- Instructions to follow -
Go to the line in the entries below that holds "Task: Click the blue logo on dark slide" and repeat exactly from there through the line that holds "The height and", inclusive.

- Data listing -
+---+

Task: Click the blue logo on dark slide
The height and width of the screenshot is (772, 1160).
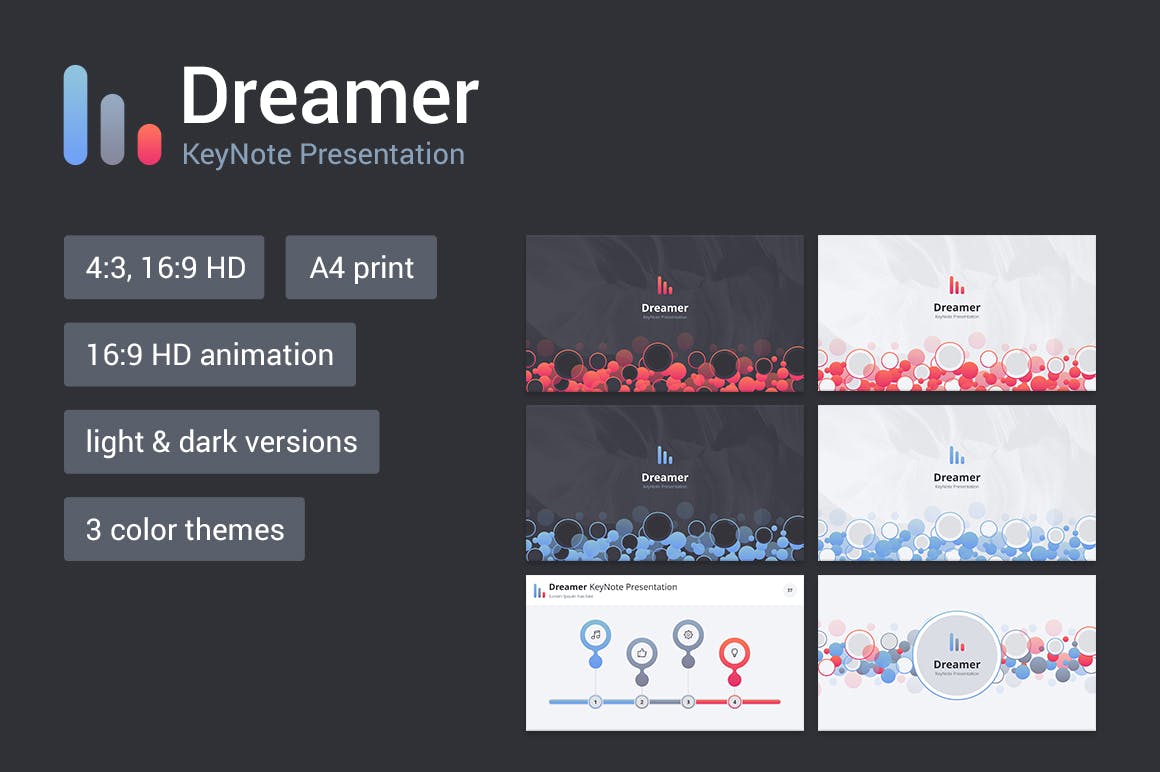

+---+

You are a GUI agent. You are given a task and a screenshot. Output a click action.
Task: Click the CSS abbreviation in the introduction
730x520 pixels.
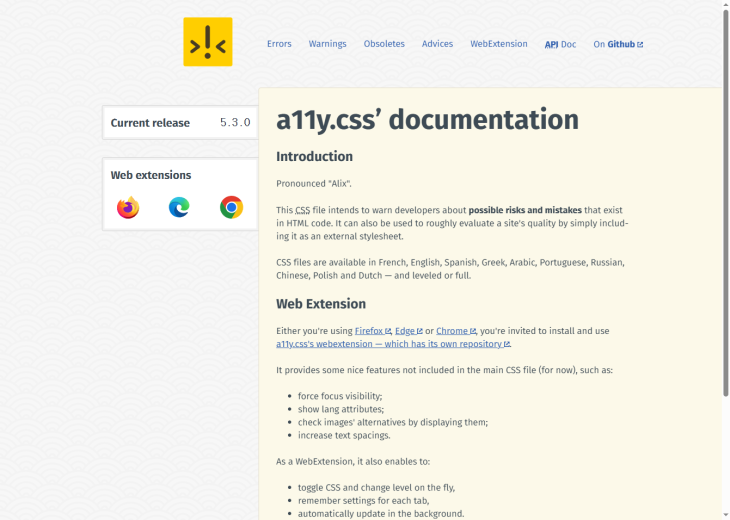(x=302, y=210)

+---+

- Output for this task -
Task: Click the blue logo on dark slide
The height and width of the screenshot is (772, 1160).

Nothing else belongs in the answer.